Saturday, February 12, 2011

DRC info


From Wikipedia
"The Second Congo War, beginning in 1998, devastated the country, involved seven foreign armies and is sometimes referred to as the "African World War".[4] Despite the signing of peace accords in 2003, fighting continues in the east of the country. In eastern Congo, the prevalence of rape and other sexual violence is described as the worst in the world.[5] The war is the world's deadliest conflict since World War II, killing 5.4 million people.[6][7]"

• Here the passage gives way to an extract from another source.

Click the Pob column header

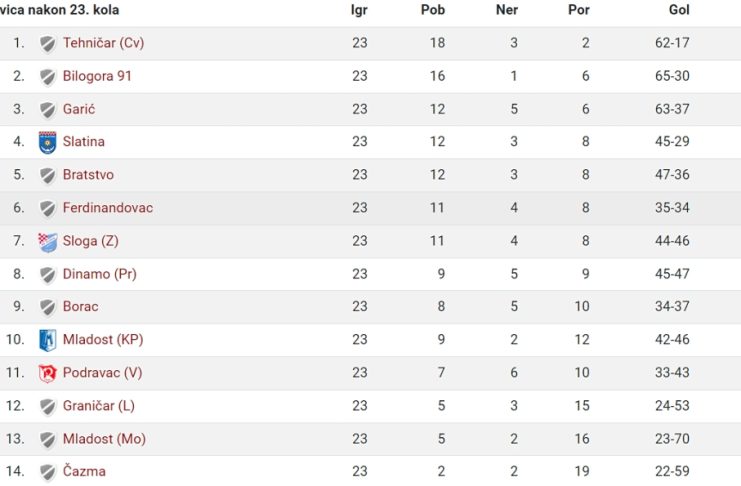pyautogui.click(x=433, y=10)
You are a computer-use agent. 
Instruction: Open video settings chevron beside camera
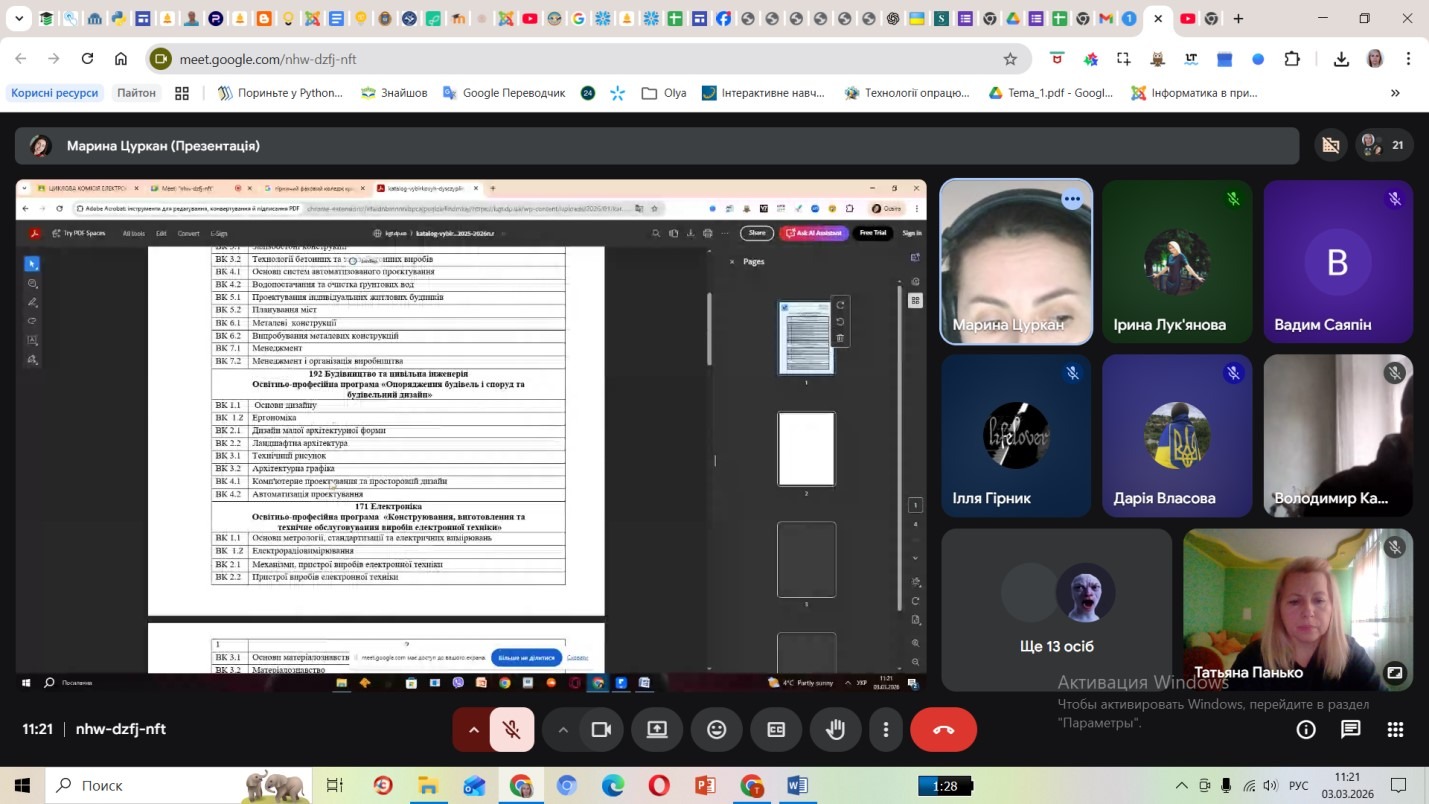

"In 2009 people in the Congo may still be dying at a rate of an estimated 45,000 per month,[26] and estimates of the number who have died from the long conflict range from 900,000 to 5,400,000.[27] The death toll is due to widespread disease and famine; reports indicate that almost half of the individuals who have died are children under the age of 5. This death rate has prevailed since efforts at rebuilding the nation began in 2004.[28]
The long and brutal conflict in the DRC has caused massive suffering for civilians, with estimates of millions dead either directly or indirectly as a result of the fighting. There have been frequent reports of weapon bearers killing civilians, destroying property, committing widespread sexual violence,[29] causing hundreds of thousands of people to flee their homes or otherwise breaching humanitarian and human rights law. An estimated 200,000 women have been raped.[30]
Few people in the Democratic Republic of the Congo (DRC) have been unaffected by the armed conflict. A survey conducted in 2009 by the ICRC and Ipsos shows that three quarters (76%) of the people interviewed have been affected in some way–either personally or due to the wider consequences of armed conflict.[31]
In 2003, Sinafasi Makelo, a representative of Mbuti pygmies, told the UN's Indigenous People's Forum that during the war, his people were hunted down and eaten as though they were game animals. In neighbouring North Kivu province there has been cannibalism by a group known as Les Effaceurs ("the erasers") who wanted to clear the land of people to open it up for mineral exploitation.[32] Both sides of the war regarded them as "subhuman" and some say their flesh can confer magical powers."
"In June 2010, UK aid group Oxfam reported a dramatic increase in the number of rapes occurring in the Democratic Republic of the Congo. While researchers from Harvard discovered that rapes committed by civilians had increased by seventeenfold."